The installation welcomes visitors, including those on a private Louvre museum tour, on their way to participate in the exhibition titled “Japonisms 2018”. The museum opened the exhibit on July 13 to honor the 160 years of the diplomatic relations between France and Japan, and it will prolong until January 14, 2019.
“In our increasingly globalized world, diversity is an essential element in the transformation and growth of society. Single systems of absolute values and principles used to color the lives of large numbers of people under the rule of royalty or monarchy, but such coherence is now rare. However, the progress of computers and artificial intelligence is accelerating, and if they reach the stage where they boast absolute intelligence, society and whole nations are likely to blindly follow them. This work attempts to express that premonition as an immense ‘floating vacant throne’,” Kohei Nawa said.

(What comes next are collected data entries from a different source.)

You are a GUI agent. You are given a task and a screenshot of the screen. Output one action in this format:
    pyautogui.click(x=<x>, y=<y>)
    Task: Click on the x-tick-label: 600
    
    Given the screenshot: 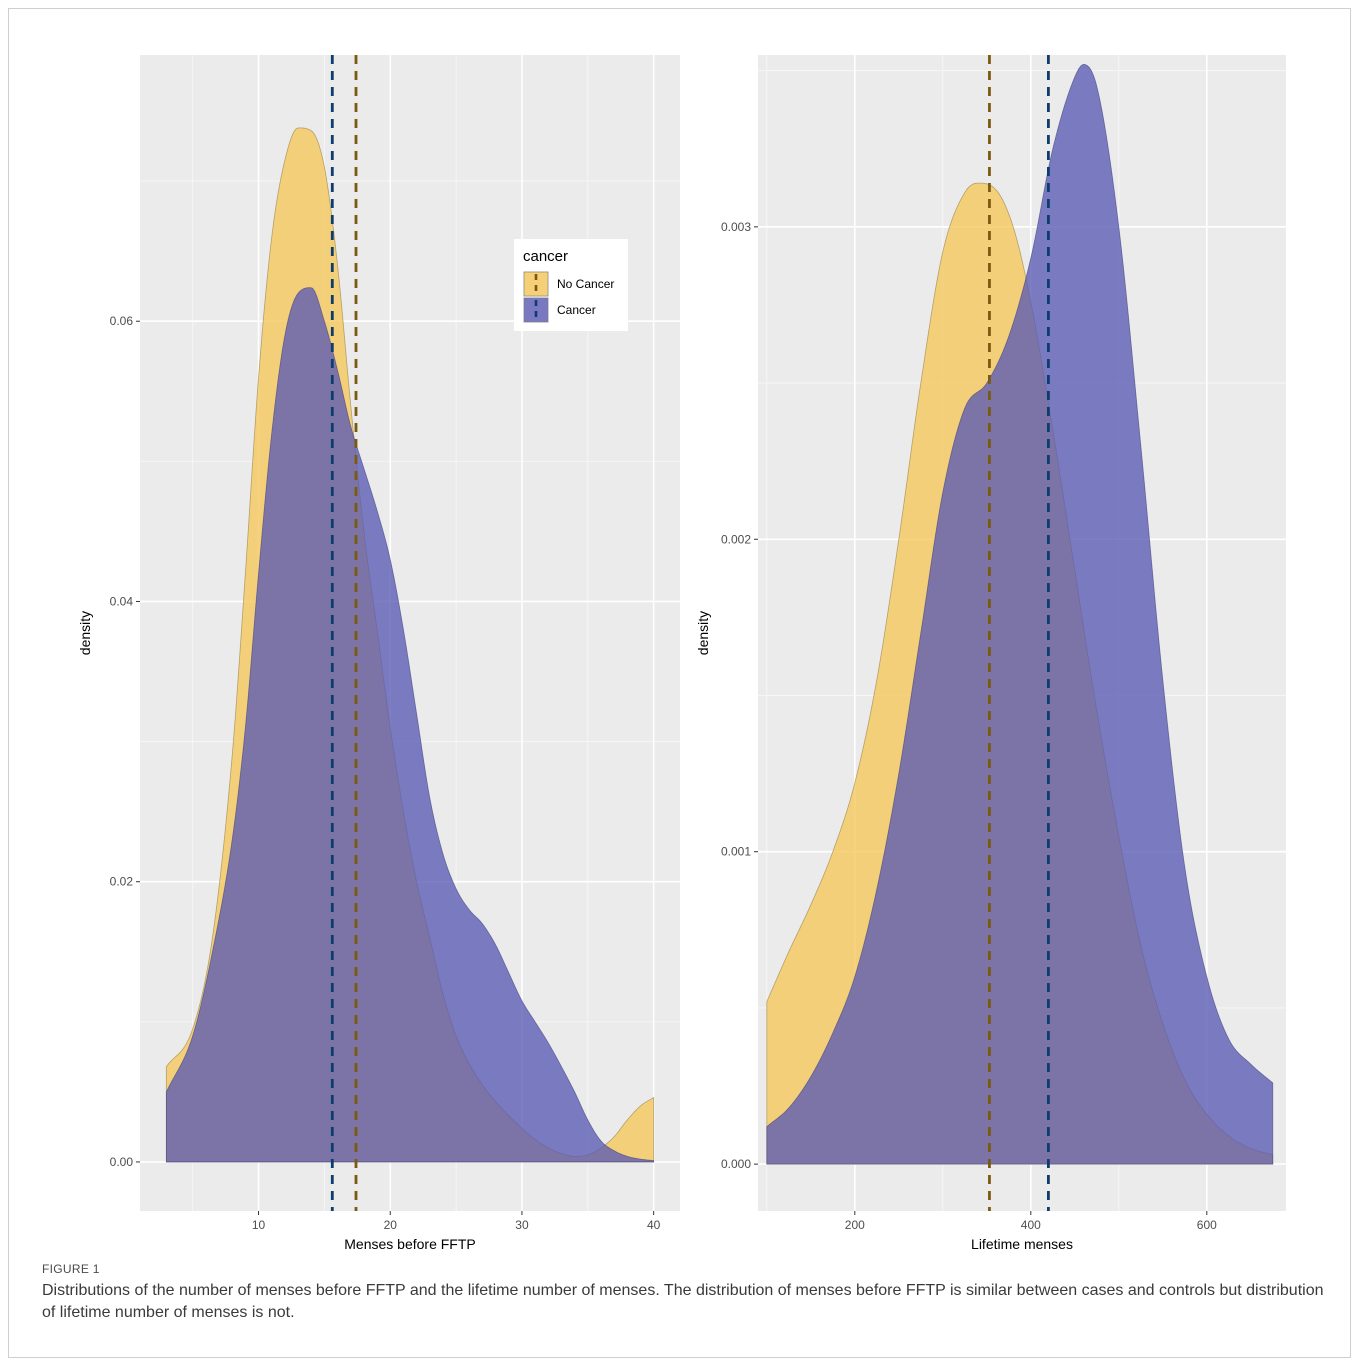 What is the action you would take?
    pyautogui.click(x=1207, y=1225)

He also added, “If you think about what instances of power and authority have continued without interruption since ancient times, the pyramids provide one example, but we have to also ask what will continue into the future. Created with reference to the forms of festival floats and portable shrines that appear in the rituals and festivities of the East, the sculpture fuses today’s 3D modeling techniques with gold leaf techniques that date back to ancient Egypt.”
For the museum in the French capital, this year marks the 160th anniversary of diplomatic ties between the two countries. It also marks 150 years since the start of the Japanese Meiji period, which was the time when the East Asian country opened up to the West.
The museum in Paris stated that the monumental artwork is fully covered with gold leaf and blends the cultural tradition of Japan with cutting-edge technology. Its artist draws inspiration from the origins and shapes of floats, which were used in Eastern religious fests. Kohei Nawa’s sculptural installation, which uses a combination of 3D modeling systems and the technique gold leaf gliding, echoes ancient Egyptian culture and the Louvre museum’s collections too. Obviously, it marks a grand entry to your Louvre museum private tours.